(Data provided begins)

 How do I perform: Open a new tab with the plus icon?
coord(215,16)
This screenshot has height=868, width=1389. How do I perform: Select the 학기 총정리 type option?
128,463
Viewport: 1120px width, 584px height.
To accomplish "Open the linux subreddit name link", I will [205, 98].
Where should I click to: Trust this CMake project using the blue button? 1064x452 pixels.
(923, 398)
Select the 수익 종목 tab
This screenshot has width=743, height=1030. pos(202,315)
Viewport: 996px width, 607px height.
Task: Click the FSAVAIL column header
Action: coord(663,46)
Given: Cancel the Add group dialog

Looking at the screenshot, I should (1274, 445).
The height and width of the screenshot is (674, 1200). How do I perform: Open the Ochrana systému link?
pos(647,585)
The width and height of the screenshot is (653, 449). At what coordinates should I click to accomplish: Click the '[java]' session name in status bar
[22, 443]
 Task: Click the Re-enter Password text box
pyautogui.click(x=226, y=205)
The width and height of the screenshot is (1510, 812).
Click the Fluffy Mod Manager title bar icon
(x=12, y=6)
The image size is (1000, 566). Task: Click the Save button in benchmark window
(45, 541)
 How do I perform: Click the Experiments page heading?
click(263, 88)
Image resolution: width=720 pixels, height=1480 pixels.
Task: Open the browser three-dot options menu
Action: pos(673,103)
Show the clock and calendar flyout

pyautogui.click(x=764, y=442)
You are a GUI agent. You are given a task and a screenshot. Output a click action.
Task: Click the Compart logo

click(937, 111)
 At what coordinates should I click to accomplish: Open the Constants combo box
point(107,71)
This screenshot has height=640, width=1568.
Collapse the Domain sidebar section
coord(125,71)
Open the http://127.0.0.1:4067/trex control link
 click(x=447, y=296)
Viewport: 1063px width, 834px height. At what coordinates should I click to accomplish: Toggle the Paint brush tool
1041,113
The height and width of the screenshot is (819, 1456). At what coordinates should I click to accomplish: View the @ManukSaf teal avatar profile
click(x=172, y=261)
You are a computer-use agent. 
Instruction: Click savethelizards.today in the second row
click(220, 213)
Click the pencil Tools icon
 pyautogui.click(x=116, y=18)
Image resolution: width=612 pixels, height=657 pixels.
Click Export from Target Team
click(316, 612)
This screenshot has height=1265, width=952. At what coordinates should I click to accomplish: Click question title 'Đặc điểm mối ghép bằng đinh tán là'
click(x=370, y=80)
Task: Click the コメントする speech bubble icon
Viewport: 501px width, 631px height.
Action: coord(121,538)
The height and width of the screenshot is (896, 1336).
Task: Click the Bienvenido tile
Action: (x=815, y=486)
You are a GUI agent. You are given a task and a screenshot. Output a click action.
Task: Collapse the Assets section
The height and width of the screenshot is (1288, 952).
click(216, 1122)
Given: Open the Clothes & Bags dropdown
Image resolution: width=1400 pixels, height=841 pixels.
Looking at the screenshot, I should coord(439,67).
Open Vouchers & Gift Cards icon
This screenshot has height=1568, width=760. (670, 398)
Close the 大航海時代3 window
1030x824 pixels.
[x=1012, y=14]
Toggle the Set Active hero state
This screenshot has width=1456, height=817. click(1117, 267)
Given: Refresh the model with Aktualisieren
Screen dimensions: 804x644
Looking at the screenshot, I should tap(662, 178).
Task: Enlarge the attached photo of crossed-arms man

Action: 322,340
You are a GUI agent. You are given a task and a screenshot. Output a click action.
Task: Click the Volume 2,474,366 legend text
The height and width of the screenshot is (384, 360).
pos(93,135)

(Data provided ends)

## [What to produce]
Scan the entries above for the line containing "Given: Open the Clothes & Bags dropdown", and copy it and all lines after it exactly, down to and including the line containing "Given: Refresh the model with Aktualisieren".

## [Solution]
Given: Open the Clothes & Bags dropdown
Image resolution: width=1400 pixels, height=841 pixels.
Looking at the screenshot, I should coord(439,67).
Open Vouchers & Gift Cards icon
This screenshot has height=1568, width=760. (670, 398)
Close the 大航海時代3 window
1030x824 pixels.
[x=1012, y=14]
Toggle the Set Active hero state
This screenshot has width=1456, height=817. click(1117, 267)
Given: Refresh the model with Aktualisieren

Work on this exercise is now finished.